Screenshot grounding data
=== Section Start ===
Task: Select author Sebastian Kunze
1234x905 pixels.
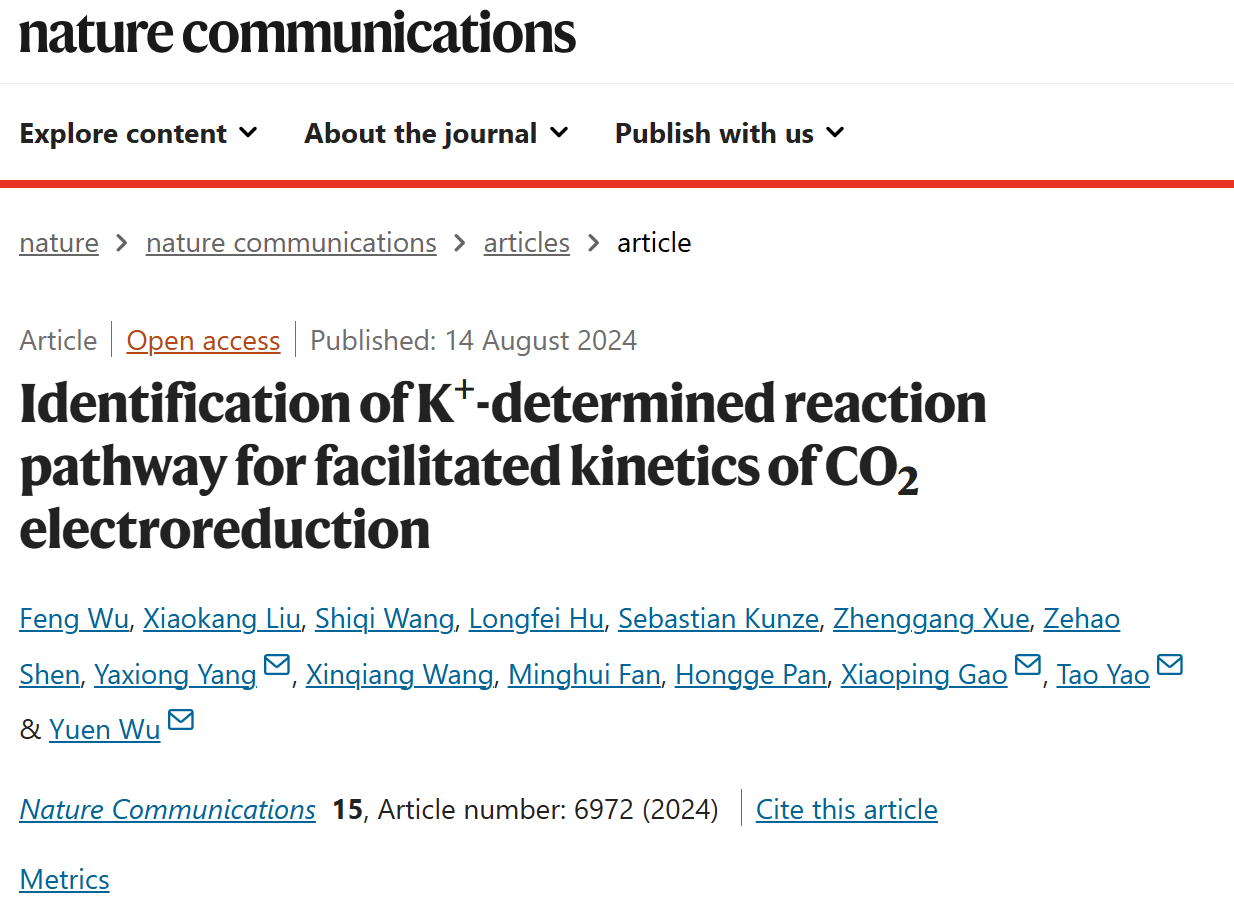Action: (x=718, y=619)
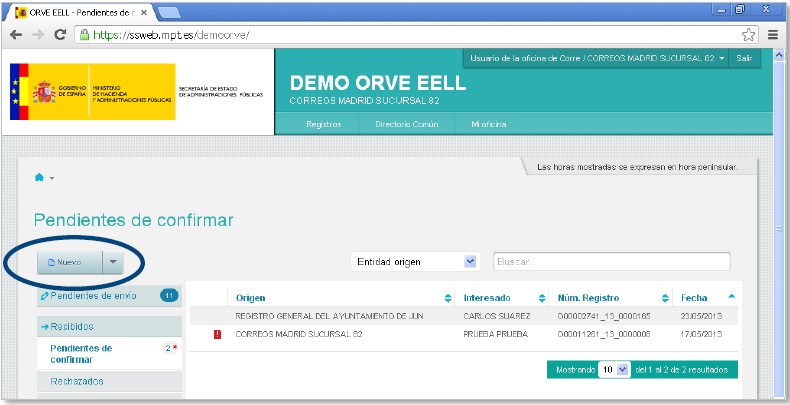Open the Registros menu
Viewport: 790px width, 405px height.
point(323,124)
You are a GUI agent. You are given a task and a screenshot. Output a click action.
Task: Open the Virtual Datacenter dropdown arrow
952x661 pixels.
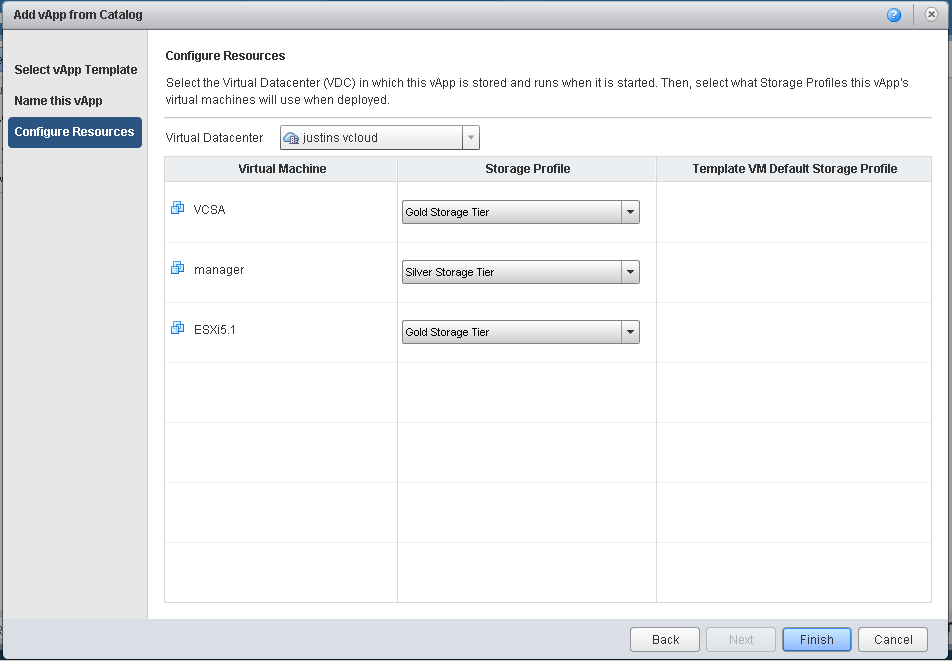coord(471,138)
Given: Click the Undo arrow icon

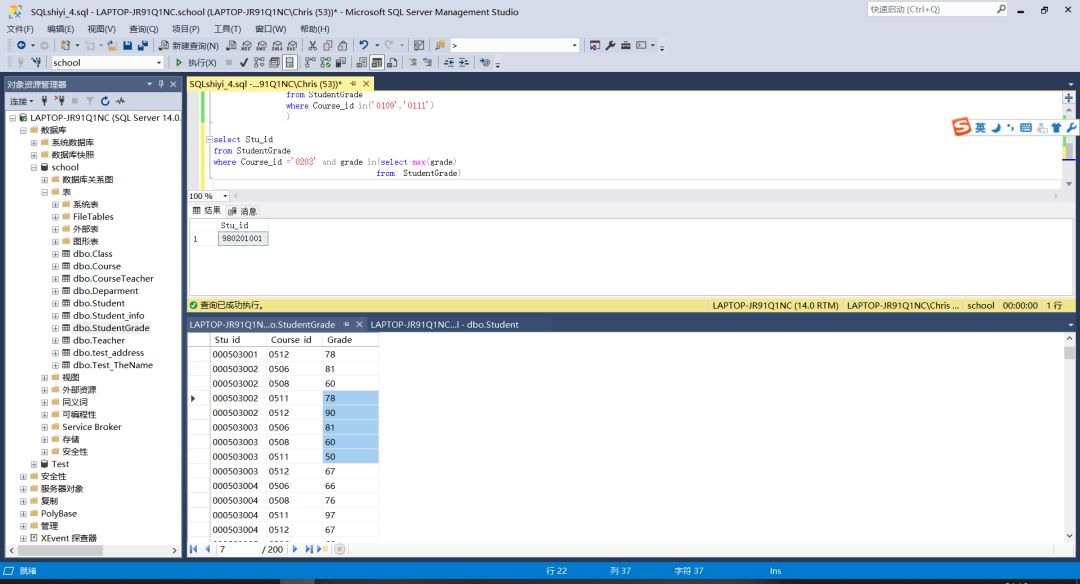Looking at the screenshot, I should click(364, 45).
=== Section End ===
[What is being asked]: Repeat only the lines from the line with "You are a GUI" to the end of the entries, including both the first and the last line, and drop every picture.

[Result for this task]:
You are a GUI agent. You are given a task and a screenshot. Output a click action.
Task: Open the Virtual Datacenter dropdown arrow
952x661 pixels.
coord(471,138)
Given: Click the Undo arrow icon

Looking at the screenshot, I should click(364, 45).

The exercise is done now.